--- Begin Excerpted passage ---

Zftrans - transcendental operations

See:

Extension subsets:

  • Zftrans: standard transcendentals (best suited to 3D)
  • ZftransExt: extra functions (useful, not generally needed for 3D, can be synthesised using Ztrans)
  • Ztrigpi: trig. xxx-pi sinpi cospi tanpi
  • Ztrignpi: trig non-xxx-pi sin cos tan
  • Zarctrigpi: arc-trig. a-xxx-pi: atan2pi asinpi acospi
  • Zarctrignpi: arc-trig. non-a-xxx-pi: atan2, asin, acos
  • Zfhyp: hyperbolic/inverse-hyperbolic. sinh, cosh, tanh, asinh, acosh, atanh (can be synthesised - see below)
  • ZftransAdv: much more complex to implement in hardware
  • Zfrsqrt: Reciprocal square-root.

Minimum recommended requirements for 3D: Zftrans, Ztrigpi, Zarctrigpi, Zarctrignpi

TODO:

Proposed Opcodes vs Khronos OpenCL Opcodes

This list shows the (direct) equivalence between proposed opcodes and their Khronos OpenCL equivalents.

See https://www.khronos.org/registry/spir-v/specs/unified1/OpenCL.ExtendedInstructionSet.100.html

Special FP16 opcodes are not being proposed, except by indirect / inherent use of the "fmt" field that is already present in the RISC-V Specification.

--- End Excerpted passage ---

## Goal:
Reproduce the Zftrans transcendental operations page above word for word, from its title line to the last sentence.

--- Begin Dataset rows ---

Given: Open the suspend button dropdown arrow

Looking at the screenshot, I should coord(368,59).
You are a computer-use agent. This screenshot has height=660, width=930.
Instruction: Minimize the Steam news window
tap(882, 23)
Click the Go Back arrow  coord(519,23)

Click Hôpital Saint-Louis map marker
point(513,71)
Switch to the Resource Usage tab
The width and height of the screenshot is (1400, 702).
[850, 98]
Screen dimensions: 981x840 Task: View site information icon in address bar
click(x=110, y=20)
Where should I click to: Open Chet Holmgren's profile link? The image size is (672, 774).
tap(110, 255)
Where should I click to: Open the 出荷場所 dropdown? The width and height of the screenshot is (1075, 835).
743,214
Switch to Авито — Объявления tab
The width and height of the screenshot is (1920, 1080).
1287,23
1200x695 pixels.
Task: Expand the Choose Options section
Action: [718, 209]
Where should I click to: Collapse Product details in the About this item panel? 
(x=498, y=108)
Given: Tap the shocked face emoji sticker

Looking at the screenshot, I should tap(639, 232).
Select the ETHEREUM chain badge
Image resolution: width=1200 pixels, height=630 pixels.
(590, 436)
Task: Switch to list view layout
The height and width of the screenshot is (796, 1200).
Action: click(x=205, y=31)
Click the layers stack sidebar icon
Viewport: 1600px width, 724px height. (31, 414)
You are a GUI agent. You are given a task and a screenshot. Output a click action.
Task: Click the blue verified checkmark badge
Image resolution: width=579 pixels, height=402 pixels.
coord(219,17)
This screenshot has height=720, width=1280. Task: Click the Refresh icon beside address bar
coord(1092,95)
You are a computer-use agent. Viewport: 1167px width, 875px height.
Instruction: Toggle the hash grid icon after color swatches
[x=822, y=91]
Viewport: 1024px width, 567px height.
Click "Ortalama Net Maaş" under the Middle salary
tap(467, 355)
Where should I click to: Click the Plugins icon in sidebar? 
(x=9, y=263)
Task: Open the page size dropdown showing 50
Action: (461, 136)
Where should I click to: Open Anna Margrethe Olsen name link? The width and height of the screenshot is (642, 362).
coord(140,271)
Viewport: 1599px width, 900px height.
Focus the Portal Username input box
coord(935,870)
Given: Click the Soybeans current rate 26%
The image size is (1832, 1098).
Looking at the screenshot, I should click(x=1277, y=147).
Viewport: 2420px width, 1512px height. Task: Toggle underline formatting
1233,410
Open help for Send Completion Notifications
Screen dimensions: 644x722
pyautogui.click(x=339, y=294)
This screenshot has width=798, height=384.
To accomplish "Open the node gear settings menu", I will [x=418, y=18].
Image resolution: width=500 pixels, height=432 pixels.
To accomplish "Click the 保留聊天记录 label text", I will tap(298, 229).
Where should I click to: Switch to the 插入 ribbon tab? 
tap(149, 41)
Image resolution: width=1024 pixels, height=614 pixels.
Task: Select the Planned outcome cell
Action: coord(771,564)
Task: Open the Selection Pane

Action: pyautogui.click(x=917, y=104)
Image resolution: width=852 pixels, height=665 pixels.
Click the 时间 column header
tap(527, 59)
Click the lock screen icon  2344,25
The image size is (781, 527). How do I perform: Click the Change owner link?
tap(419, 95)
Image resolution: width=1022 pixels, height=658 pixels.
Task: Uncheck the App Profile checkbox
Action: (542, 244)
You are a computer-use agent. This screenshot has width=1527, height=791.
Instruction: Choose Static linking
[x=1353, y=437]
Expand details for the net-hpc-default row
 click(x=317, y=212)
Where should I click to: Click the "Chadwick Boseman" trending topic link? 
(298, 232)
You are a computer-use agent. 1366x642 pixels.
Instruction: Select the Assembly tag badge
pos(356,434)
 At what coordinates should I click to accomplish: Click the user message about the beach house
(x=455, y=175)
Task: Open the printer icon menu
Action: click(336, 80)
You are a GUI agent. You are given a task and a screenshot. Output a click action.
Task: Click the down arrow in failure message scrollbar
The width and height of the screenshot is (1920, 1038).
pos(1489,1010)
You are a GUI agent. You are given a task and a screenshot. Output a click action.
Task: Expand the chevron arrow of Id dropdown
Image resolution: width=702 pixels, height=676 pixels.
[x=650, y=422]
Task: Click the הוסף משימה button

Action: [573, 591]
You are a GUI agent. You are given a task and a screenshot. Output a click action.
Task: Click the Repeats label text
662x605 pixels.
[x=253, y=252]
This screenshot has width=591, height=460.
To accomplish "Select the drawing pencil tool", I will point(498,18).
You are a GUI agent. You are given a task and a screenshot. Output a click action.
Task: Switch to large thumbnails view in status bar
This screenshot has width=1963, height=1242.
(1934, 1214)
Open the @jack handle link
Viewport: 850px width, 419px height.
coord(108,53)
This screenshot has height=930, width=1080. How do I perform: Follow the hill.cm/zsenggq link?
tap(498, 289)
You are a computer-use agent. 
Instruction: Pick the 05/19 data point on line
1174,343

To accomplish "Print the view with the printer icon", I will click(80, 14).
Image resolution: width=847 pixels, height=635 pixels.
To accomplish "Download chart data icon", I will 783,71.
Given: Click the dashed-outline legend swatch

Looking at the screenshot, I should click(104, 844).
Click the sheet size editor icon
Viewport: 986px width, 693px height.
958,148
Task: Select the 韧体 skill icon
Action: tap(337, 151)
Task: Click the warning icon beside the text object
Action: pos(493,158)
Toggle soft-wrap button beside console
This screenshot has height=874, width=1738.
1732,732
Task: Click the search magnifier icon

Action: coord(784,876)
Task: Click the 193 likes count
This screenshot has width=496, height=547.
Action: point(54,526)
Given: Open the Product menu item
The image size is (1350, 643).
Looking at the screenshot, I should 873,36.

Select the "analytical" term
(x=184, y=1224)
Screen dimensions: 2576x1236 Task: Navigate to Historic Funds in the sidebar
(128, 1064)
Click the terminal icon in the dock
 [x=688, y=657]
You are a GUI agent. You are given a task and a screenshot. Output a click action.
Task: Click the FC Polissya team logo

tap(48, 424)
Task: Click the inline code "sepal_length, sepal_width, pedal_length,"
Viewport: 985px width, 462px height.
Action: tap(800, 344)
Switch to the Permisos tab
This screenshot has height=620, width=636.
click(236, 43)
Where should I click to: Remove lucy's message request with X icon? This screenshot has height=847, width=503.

--- End Dataset rows ---

## Expected answer:
Zftrans - transcendental operations

See:

Extension subsets:

  • Zftrans: standard transcendentals (best suited to 3D)
  • ZftransExt: extra functions (useful, not generally needed for 3D, can be synthesised using Ztrans)
  • Ztrigpi: trig. xxx-pi sinpi cospi tanpi
  • Ztrignpi: trig non-xxx-pi sin cos tan
  • Zarctrigpi: arc-trig. a-xxx-pi: atan2pi asinpi acospi
  • Zarctrignpi: arc-trig. non-a-xxx-pi: atan2, asin, acos
  • Zfhyp: hyperbolic/inverse-hyperbolic. sinh, cosh, tanh, asinh, acosh, atanh (can be synthesised - see below)
  • ZftransAdv: much more complex to implement in hardware
  • Zfrsqrt: Reciprocal square-root.

Minimum recommended requirements for 3D: Zftrans, Ztrigpi, Zarctrigpi, Zarctrignpi

TODO:

Proposed Opcodes vs Khronos OpenCL Opcodes

This list shows the (direct) equivalence between proposed opcodes and their Khronos OpenCL equivalents.

See https://www.khronos.org/registry/spir-v/specs/unified1/OpenCL.ExtendedInstructionSet.100.html

Special FP16 opcodes are not being proposed, except by indirect / inherent use of the "fmt" field that is already present in the RISC-V Specification.